The alternative to ACID is BASE which is what NoSQL databases follow:

  • Basically Available: The system is guaranteed to be available in event of failure.
  • Soft State: The state of the data could change without application interactions due to eventual consistency.
  • Eventual Consistency: The system will be eventually consistent after the application input. The data will be replicated to different nodes and will eventually reach a consistent state. But the consistency is not guaranteed at a transaction level.

The BASE systems allow horizontal scaling, fault tolerance and high availability at the cost of consistency. So, if your application requires high availability and scalability, a NoSQL Database built on BASE properties might be suitable.

CAP Theorem

The CAP Theorem quantifies tradeoffs between ACID and BASE and states that, in a distributed system, you can only have two out of the following three guarantees: Consistency, Availability, and Partition Tolerance, one of them will not be supported.
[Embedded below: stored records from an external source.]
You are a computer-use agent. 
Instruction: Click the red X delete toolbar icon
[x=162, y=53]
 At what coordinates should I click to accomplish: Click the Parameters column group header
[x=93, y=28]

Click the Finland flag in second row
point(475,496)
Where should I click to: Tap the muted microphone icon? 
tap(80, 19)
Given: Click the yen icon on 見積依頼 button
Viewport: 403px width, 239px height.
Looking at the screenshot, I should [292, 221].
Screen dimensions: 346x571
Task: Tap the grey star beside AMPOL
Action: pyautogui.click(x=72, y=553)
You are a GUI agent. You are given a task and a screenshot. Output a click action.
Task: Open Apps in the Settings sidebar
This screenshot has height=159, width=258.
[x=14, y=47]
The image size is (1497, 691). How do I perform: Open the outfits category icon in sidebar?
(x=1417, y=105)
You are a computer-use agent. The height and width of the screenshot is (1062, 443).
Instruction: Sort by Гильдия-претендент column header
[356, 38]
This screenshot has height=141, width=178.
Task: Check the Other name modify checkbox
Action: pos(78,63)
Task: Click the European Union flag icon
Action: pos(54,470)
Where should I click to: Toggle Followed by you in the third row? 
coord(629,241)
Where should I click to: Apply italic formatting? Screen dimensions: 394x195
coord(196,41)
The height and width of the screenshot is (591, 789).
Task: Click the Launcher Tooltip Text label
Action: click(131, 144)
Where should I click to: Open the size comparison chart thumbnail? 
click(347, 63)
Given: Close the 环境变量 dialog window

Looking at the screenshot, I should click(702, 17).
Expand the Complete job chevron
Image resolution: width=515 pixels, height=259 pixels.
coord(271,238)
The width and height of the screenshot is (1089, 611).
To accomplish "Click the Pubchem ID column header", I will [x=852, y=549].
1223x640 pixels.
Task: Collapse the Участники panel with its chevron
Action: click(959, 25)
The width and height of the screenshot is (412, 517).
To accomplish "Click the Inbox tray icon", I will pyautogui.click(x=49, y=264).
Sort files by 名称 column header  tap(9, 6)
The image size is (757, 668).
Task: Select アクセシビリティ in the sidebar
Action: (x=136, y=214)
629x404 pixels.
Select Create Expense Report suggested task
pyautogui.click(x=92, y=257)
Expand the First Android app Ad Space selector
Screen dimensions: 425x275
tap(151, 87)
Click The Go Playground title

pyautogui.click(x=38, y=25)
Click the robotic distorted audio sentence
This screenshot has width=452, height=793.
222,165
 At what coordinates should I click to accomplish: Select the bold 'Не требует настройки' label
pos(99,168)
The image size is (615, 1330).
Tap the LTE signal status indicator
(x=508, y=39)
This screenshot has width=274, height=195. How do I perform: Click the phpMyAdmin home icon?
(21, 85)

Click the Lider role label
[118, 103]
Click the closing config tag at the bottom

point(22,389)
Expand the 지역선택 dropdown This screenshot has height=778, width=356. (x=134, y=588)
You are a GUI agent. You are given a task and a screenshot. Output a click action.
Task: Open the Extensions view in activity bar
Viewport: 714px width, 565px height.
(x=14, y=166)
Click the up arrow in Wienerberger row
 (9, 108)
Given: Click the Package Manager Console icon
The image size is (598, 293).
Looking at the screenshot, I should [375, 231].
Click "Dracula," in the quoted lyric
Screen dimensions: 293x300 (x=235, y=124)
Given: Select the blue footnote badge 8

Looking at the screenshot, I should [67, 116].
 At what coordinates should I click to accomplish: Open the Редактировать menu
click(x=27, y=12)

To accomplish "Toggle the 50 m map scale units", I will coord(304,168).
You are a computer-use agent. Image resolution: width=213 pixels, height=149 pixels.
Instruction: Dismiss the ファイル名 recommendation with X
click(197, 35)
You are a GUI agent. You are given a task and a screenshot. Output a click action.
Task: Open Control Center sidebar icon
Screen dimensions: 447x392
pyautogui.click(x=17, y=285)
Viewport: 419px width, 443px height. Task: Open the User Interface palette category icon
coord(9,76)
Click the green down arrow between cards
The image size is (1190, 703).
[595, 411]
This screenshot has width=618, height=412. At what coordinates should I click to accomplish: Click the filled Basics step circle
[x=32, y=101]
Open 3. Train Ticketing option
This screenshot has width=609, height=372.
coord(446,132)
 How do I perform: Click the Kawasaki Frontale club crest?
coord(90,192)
  • Consistency: All nodes in the cluster have consistent data and a read request returns the most recent write from any node.
  • Availability: A non-failing node must always respond to requests in a reasonable time
  • Partition Tolerance: System continues to operate during network or node failures.

As per CAP theorem, we must choose from CA, AP or CP characteristics for a given system. This offers a way to categorize databases and provides guidance on determining which database shall be a good fit for your application.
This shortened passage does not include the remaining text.